Demand for hydrogen to desulfurize feedstocks and liquefy heavy fractions in refining and petrochemical operations is increasing because sulfur in crude oils now being refined is increasing and more heavy crudes with higher carbon-to- hydrogen ratio are being produced. Most of the required chemical hydrogen is made on purpose by steam reforming or partial oxidation of methane and other hydrocarbons. It is estimated, however, that refining and petrochemical plants in North America are burning offgases containing 1,500 to 2,000 million cubic feet per day of recoverable hydrogen. Several major off-gas sources of hydrogen are listed in Table 2. Apparently, even though the chemical value of hydrogen is two to three times its fuel value, it is cheaper to make on-purpose hydrogen than to recover hydrogen in these off-gas streams using current technology (cryogenic, membrane, and pressure swing adsorption processes).

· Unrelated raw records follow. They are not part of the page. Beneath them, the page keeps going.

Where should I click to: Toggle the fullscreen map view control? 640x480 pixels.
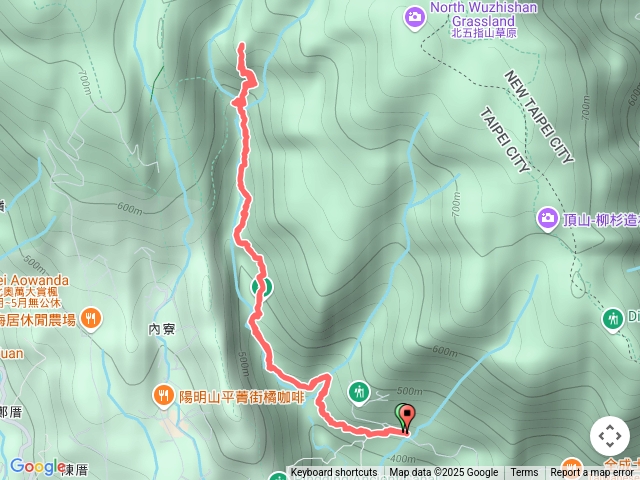pyautogui.click(x=610, y=436)
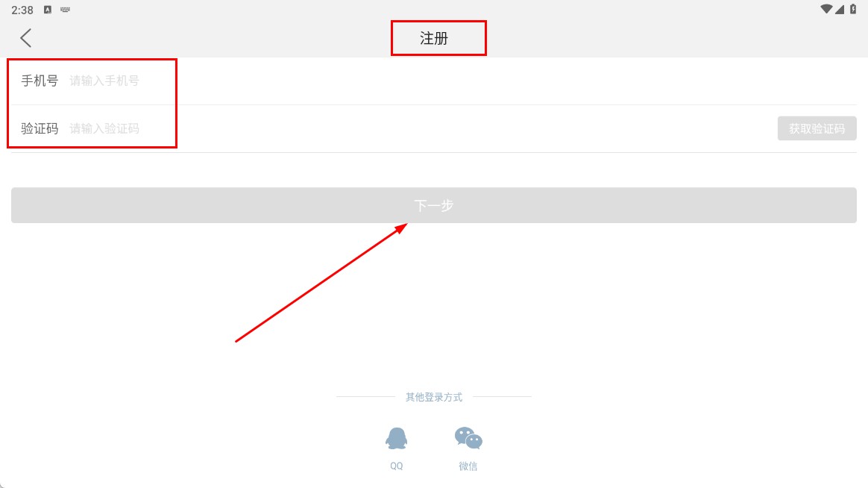Click the 获取验证码 button

point(817,128)
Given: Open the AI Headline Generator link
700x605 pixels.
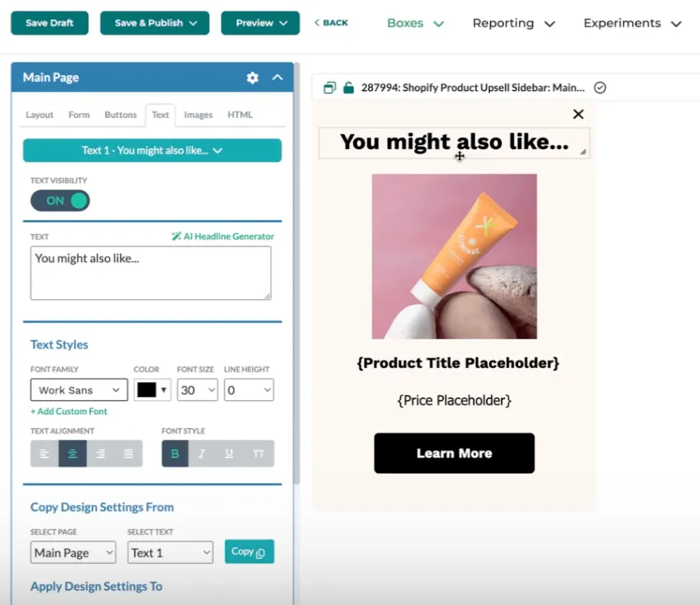Looking at the screenshot, I should tap(223, 236).
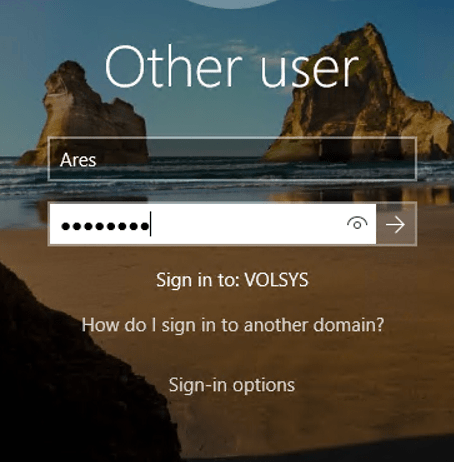Click the password reveal eye icon
The height and width of the screenshot is (462, 454).
coord(357,224)
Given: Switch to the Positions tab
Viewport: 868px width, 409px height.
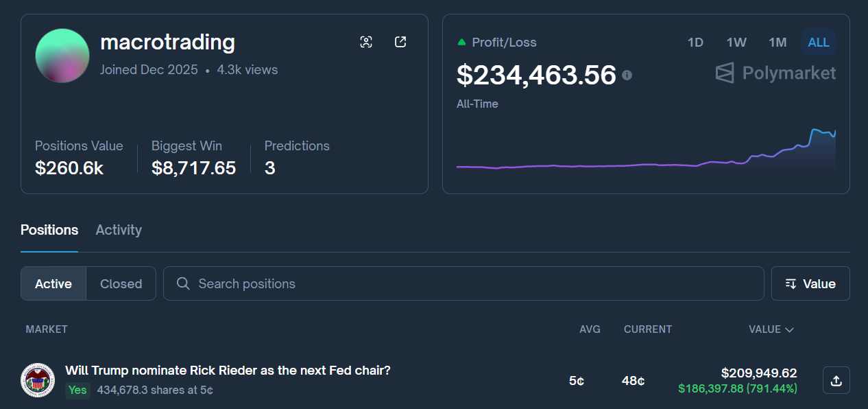Looking at the screenshot, I should 49,230.
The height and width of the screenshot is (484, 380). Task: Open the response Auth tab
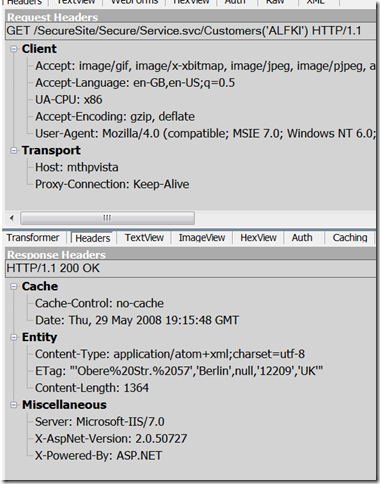coord(302,238)
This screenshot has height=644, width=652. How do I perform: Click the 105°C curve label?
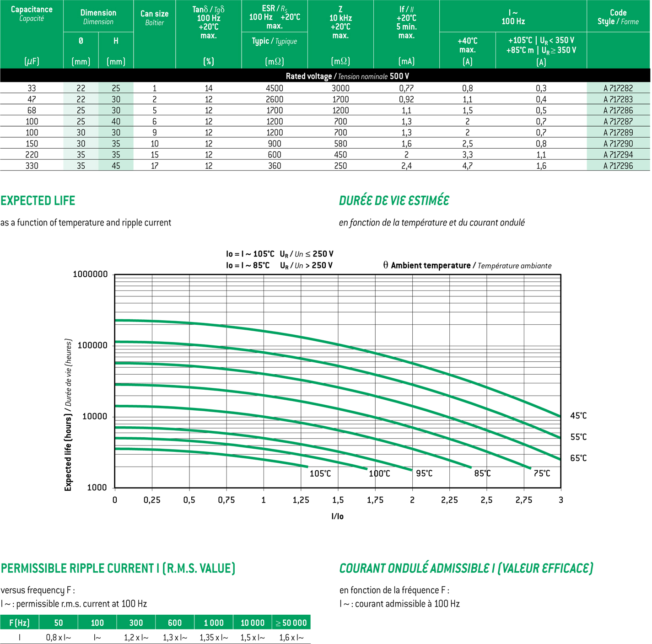320,473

For the foregoing reasons, there is need for a cost effective, flexible and safe process for recovering hydrogen from refinery and petrochemical off-gases that will make recovered hydrogen cost competitive with on-purpose hydrogen. Mehra Process SM

Mehra processes are absorption processes that utilize a physical absorption solvent to separate and recover hydrogen, methane, ethylene and other valuable hydrocarbons from mixed hydrocarbon streams. Mehra technology has been applied to recovery of ethylene and hydrogen from refinery and petrochemical off- gas streams and to reject nitrogen from natural gas. Depending on the application,

Mehra specifies absorption solvents that are selected from preferred groups to optimally synergize with the process. Among the preferred Mehra solvents are C4 to CIO hydrocarbons including paraffins olefins and aromatics. Mehra technology is described in U.S Patents Nos. 4,832,718 and 4,740,222, which are incorporated herein by reference.

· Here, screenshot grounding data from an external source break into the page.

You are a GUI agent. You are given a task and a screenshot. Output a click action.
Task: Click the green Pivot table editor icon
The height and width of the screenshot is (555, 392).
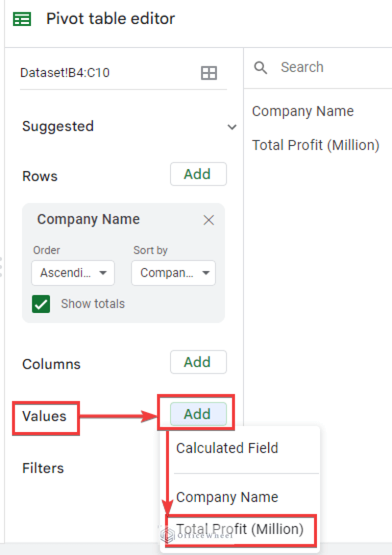coord(21,18)
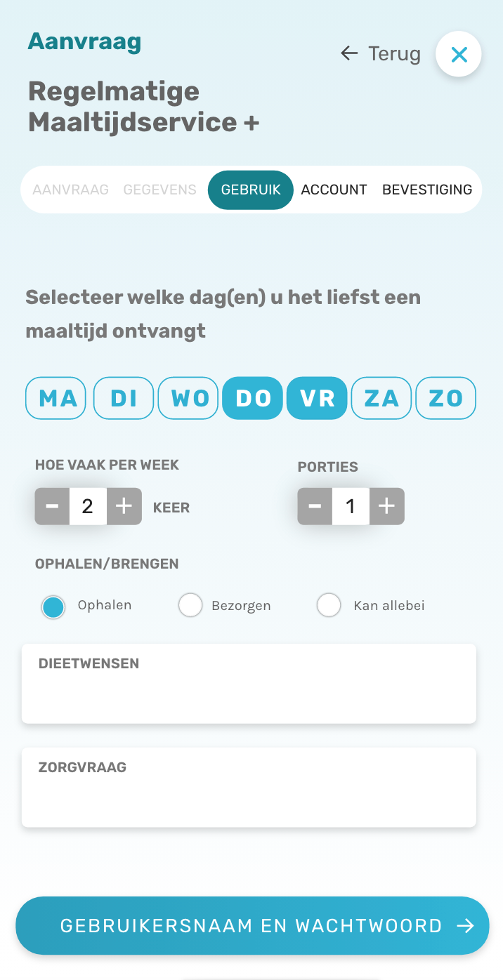The width and height of the screenshot is (503, 980).
Task: Continue to Gebruikersnaam en Wachtwoord
Action: click(x=252, y=925)
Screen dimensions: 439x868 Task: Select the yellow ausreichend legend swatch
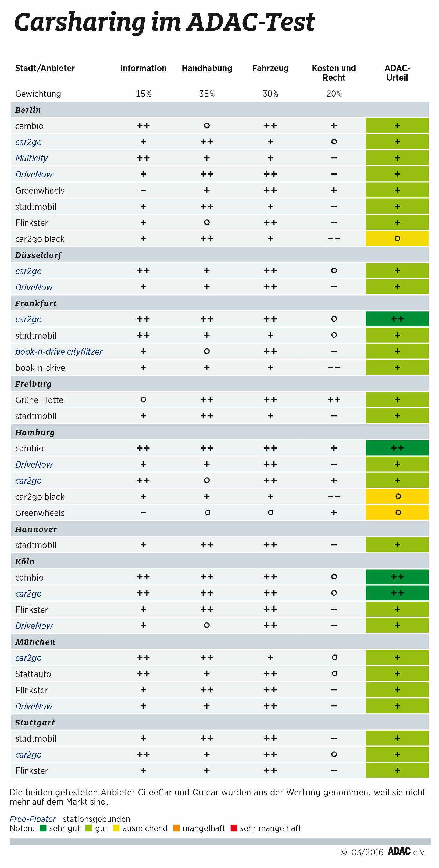116,828
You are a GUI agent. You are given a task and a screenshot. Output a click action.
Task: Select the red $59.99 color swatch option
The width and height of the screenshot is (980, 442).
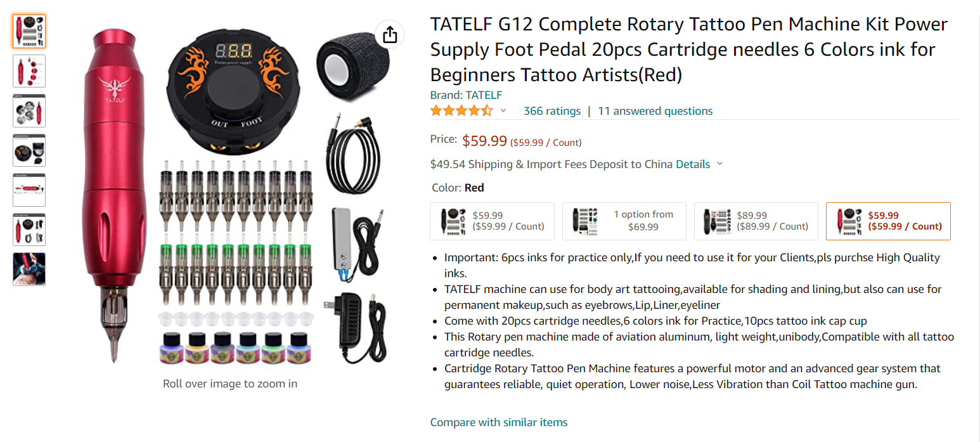888,221
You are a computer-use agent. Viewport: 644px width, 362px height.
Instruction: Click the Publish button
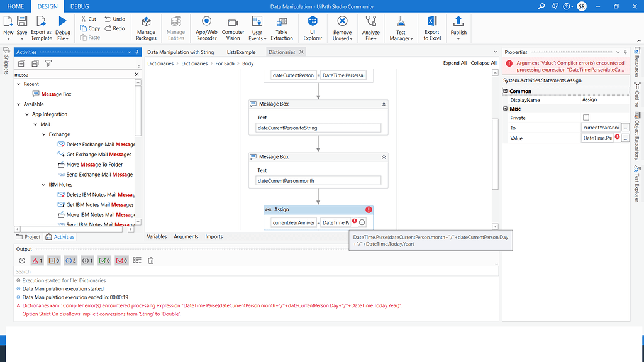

In general, Mehra processes operate at a higher temperature than cryogenic processes which provides advantages over cryogenic processes: 1) Exotic cryogenic construction materials required to withstand cryogenic temperatures are not required in Mehra processes; 2) Feed purification specifications are more relaxed; 3) Cryogenic processes are intensively heat integrated to reduce energy consumption whereas Mehra processes are not. Accordingly Mehra processes are more flexible and adaptable to changes. Process conditions can be changed quickly "on-line" with no adverse impact on operability and without equipment modifications to alter product stream compositions or maintain product composition should feed composition change.

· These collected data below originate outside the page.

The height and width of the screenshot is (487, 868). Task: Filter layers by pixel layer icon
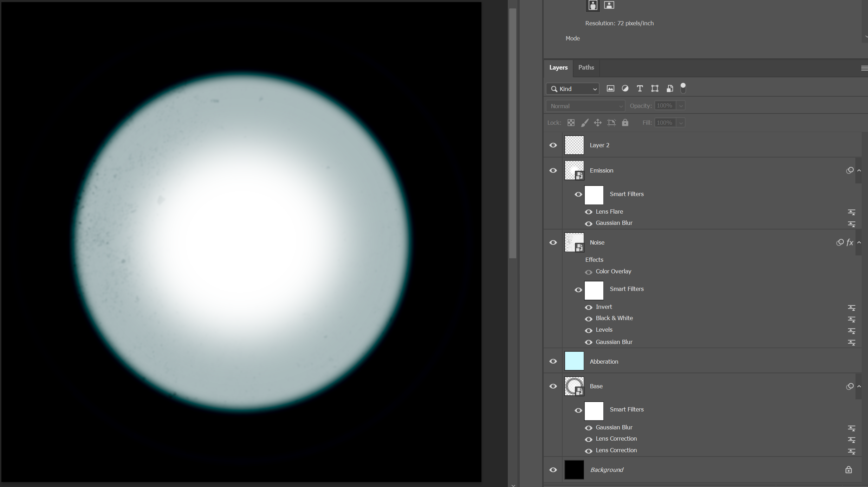(x=610, y=89)
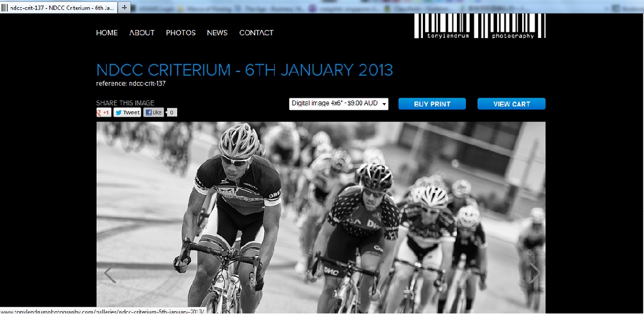Open the CONTACT page
This screenshot has height=314, width=644.
click(x=256, y=33)
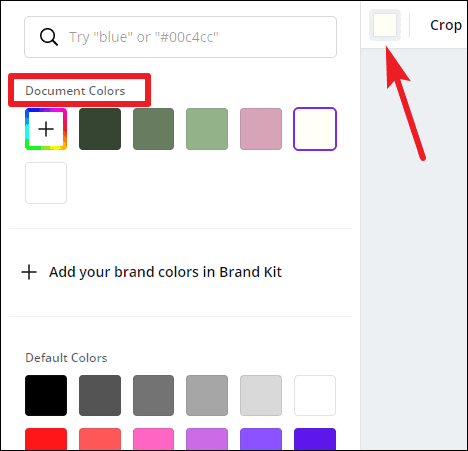Pick the light gray default swatch
Image resolution: width=468 pixels, height=451 pixels.
click(x=261, y=395)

The present invention is directed to an absorption process utilizing Mehra technology for separating a feed stream consisting of components with a spectrum of volatilities components ranging from volatile components such as hydrogen and nitrogen to intermediate volatility components such as methane, ethylene and ethane to heavier hydrocarbons in the C3 to CIO carbon number range. In one embodiment, the process of this invention can separate the feed into two streams: a light product stream consisting predominantly of volatile (light) component and a heavy product stream consisting predominantly of less volatile (heavy) components. Alternatively, the process of this invention can separate the feed stream into three product streams: a light product stream consisting predominantly of light components, an intermediate product stream consisting predominantly of feed components with intermediate volatilities, and a heavy product stream consisting predominantly of heavy or low volatility components. The volatility cut points between the product groups can be varied up or down in volatility among

components with adjacent volatility by changing operating conditions, e.g., the least volatile component of the most volatile group can become the most volatile component of the intermediate group.

The process of the present invention comprises the steps of:

(a) countercurrently contacting the feed gas stream with an absorption solvent stream in the absorption section of an absorber stripper to form a light product gas stream comprised of light components and a rich solvent bottoms stream comprised of solvent and absorbed intermediate and heavy components.

(b) flashing the rich solvent absorber bottoms stream form the to reduced pressure in one or more flash drums to produce a flash gas stream and a liquid stream and conveying the liquid stream to the absorber stripper as the absorption solvent; and

(c) wherein the absorption solvent is consists essentially of heavy components that are derived from the feed; no external solvent is used.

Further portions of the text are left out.